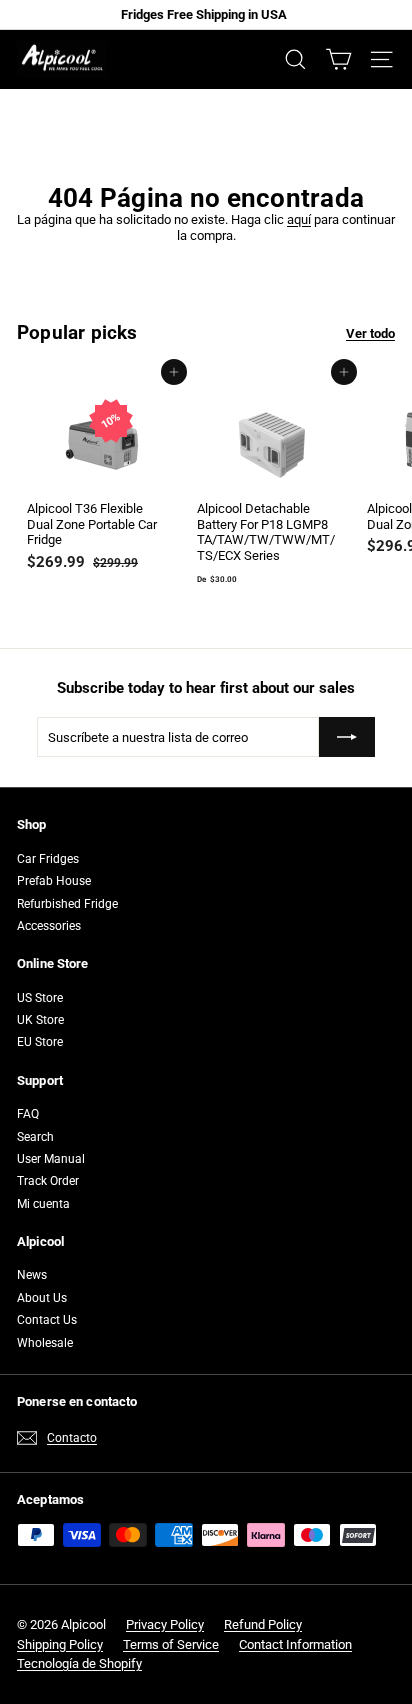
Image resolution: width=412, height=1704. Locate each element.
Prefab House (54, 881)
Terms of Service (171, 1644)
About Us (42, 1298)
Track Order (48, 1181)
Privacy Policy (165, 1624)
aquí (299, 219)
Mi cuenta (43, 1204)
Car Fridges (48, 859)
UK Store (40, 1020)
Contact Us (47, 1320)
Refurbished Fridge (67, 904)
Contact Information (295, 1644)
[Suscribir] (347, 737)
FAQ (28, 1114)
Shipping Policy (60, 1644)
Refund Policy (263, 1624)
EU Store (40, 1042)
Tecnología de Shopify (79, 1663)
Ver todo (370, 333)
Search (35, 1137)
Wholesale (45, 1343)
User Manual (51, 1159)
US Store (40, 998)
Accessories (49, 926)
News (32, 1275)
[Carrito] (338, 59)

★ ★ ★

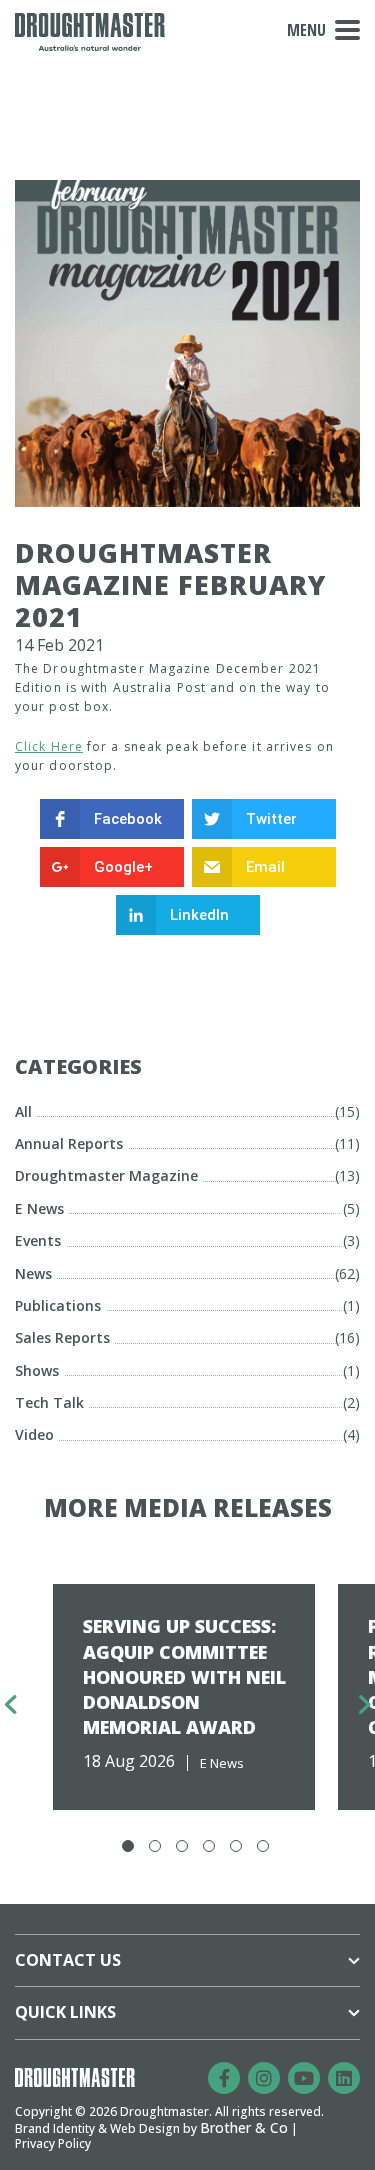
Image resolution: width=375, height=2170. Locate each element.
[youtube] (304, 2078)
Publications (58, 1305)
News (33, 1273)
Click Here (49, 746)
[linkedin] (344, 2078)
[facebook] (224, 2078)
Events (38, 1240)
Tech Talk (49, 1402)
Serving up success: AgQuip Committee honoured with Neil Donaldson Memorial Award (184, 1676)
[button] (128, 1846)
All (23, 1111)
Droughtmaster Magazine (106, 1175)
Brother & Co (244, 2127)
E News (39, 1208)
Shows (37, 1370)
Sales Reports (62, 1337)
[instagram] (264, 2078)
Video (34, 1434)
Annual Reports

★ ★ ★

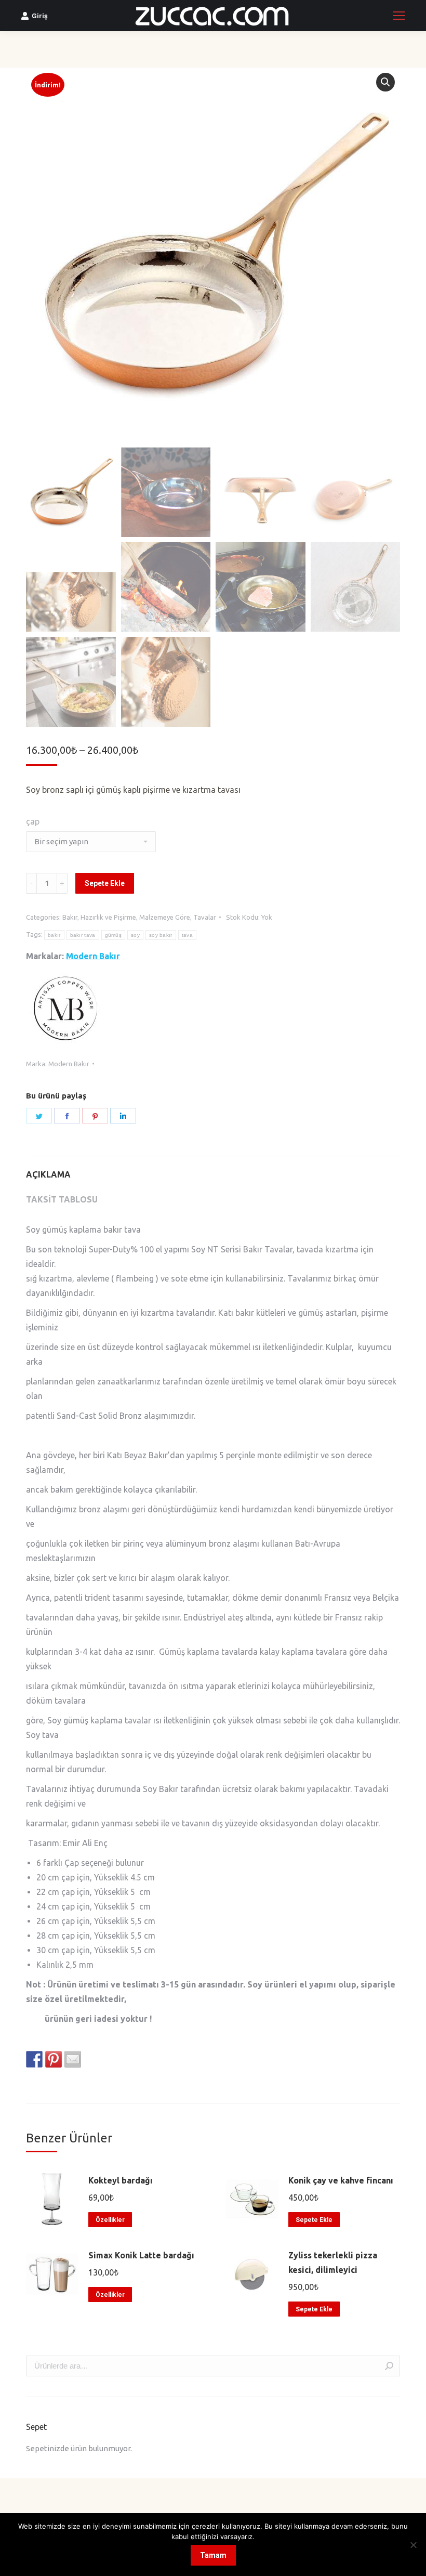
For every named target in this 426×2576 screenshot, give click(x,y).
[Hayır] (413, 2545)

★ ★ ★

Where the listing above has a line with "Tech Talk (49, 1402)", start there, and output every line exactly through the line with "Annual Reports", which is also included.

ANSWER BOX
Tech Talk (49, 1402)
Serving up success: AgQuip Committee honoured with Neil Donaldson Memorial Award (184, 1676)
[button] (128, 1846)
All (23, 1111)
Droughtmaster Magazine (106, 1175)
Brother & Co (244, 2127)
E News (39, 1208)
Shows (37, 1370)
Sales Reports (62, 1337)
[instagram] (264, 2078)
Video (34, 1434)
Annual Reports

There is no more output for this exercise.